But getting scolded is only part of the “task”. You are considered successful when you accept it with a smile in your heart, saying sorry (even though it is not your fault; but especially if it is), and learn from the “mistake”.

If you ever forget this rule, it will be very easy for you to fall into depression and start hating your job, taking unneccessary ELs and getting extended or worse, quitting your job.

Rule #2 – You must be an extrovert.

Sure, deep down inside, you would rather lock yourself in a room and spend hours doing whatever it is you do alone. When you step foot inside your workplace, put on that fake smile, spend a few seconds conversing with as many people as possible and be a social superbutterfly.

Do not ever give anyone a reason to not like you. You might not notice, but something as simple as asking for a lost BHT without a smile can be misinterpreted as an unfriendly gesture.

You need people on your side. A casual question about their daily lives can later be magically converted to an hour long of much needed sleep during your oncalls. If you don’t understand what I meant, do not worry. Just be that friendly doctor that everyone likes and you’ll believe me.

Rule #3 – Have a somewhat working time and priority management system.

This rule is learned along the thorned and bloody maze of housemanship.

When you first start being a houseman, you’ll be sort of depressed when learning about your hours. There will be a very limited amount of time for you to do personal errands.

Do not fret. Everything is possible to do, when you know how to do it. Experience is the best teacher, and you’ll soon figure out solutions one after another.

This will in turn help you when managing emergencies during your calls, settling those never ending to-do lists and whatever jobs you were expected to complete two hours ago. You will by time learn to manage your work with the goal of emerging unscathed at the end of the day (or at the very least, with the most minimal amount of being screwed).

Rule #4 – Remember their quirks.

Especially of your bosses. No wait who am I kidding, you’re at the bottom of the food chain, everyone is your boss. Ha-ha.

Some bosses prefer if you do things one way, while other bosses loath that way with utmost sadism. It is your job to remember who likes what, or rather, who hates what. This helps you to stay away from their “NO” list and makes sure you are on the thin wall of their version of naughty or nice.

If possible, do not wait to experience first-hand what their hated things are. Ask around, especially your fellow senior housemans for tips and advices; which brings me to –

Rule #5 – Cover your fellow housemans’ asses.

You are all brothers and sisters; fellow footsoldiers; common compadres; and one big fucked-up family. Whatever happens, you are in this together.

Whenever one houseman fucks up, it will be generalized immediately. You will be punished for something your colleague forgets. You will see another houseman being extended for something that was not entirely his/her fault – cause you played a role in it too. You will hear your bosses comment that the current batch of housemen is useless, just because that one time your fellow houseman did not carry out a plan, and now they implemented rules that strips every houseman in your department of sanity.
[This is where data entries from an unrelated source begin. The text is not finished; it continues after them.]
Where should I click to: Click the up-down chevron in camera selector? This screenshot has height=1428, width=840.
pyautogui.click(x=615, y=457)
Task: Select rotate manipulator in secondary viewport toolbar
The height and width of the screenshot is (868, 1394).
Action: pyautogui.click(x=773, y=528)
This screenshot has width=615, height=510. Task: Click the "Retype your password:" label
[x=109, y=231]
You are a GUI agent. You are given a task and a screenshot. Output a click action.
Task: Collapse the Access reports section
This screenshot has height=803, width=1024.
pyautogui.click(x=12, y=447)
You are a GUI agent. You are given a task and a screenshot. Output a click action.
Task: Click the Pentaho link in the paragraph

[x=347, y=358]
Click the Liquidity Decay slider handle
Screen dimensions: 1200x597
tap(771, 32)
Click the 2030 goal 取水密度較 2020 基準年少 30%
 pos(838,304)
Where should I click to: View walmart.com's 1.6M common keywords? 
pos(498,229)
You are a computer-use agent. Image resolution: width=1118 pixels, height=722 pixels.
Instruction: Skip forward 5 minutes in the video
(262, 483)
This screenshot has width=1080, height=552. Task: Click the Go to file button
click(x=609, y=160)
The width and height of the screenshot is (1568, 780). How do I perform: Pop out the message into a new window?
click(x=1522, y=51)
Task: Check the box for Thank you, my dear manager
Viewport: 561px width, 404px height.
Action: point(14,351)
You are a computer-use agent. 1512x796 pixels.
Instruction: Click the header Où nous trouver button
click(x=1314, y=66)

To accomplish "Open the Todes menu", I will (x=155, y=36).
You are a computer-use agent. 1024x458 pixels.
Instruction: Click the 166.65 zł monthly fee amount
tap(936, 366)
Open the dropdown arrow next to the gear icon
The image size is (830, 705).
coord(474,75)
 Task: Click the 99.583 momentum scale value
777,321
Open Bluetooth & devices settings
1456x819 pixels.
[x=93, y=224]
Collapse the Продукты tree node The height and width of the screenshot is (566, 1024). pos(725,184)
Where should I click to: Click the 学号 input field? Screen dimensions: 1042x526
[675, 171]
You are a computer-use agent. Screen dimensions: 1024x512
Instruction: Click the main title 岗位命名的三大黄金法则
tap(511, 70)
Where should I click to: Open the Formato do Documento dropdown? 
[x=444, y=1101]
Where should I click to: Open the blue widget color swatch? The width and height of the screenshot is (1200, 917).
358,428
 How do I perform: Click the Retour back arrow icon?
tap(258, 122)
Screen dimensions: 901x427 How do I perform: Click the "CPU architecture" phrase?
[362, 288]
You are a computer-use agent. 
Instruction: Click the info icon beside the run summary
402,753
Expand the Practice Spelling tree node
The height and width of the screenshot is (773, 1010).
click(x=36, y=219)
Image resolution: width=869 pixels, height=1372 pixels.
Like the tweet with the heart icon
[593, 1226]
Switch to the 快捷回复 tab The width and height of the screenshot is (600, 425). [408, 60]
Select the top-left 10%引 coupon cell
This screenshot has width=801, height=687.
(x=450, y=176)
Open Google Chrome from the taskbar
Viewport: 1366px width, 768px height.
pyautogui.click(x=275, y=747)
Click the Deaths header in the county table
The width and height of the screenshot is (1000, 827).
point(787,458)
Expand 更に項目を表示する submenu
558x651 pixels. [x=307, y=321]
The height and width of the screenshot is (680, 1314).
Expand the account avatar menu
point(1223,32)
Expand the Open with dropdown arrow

It is your job to remind your colleagues. It is your job to correct whatever mistakes you see them doing. Do not EVER have the idea that “that houseman” is not your friend. You might really hate him/her/it for whatever reason, but remember rule #2.

Remember, you are all one big fucked-up family, and family means no one gets left behind. *sniffles*

Rule #6 – Repeat this mantra.

– “Sorry boss.”

These two words will be uttered by you more frequently than addressing your mom. Not one day goes by without saying these words. But you’ll get used to it. It’ll come naturally at the tip of your tongue – like “hello” or “shit”.

They’ll be at the start of your sentence, the middle and the end. You’ll be commented on your frequency of using these words, no doubt; on which you’ll promptly respond with the mantra again.

These words remind you and your boss that you’re the underling and are ready to be squished at any time. And this pleases them. Somewhat.

Rule #7 – Never comment on the silence.

Shut up. Do not say it.

Let me do my call peacefully.

Your time will come and I’ll do to you what is done to me. Your future call depends on your choice today.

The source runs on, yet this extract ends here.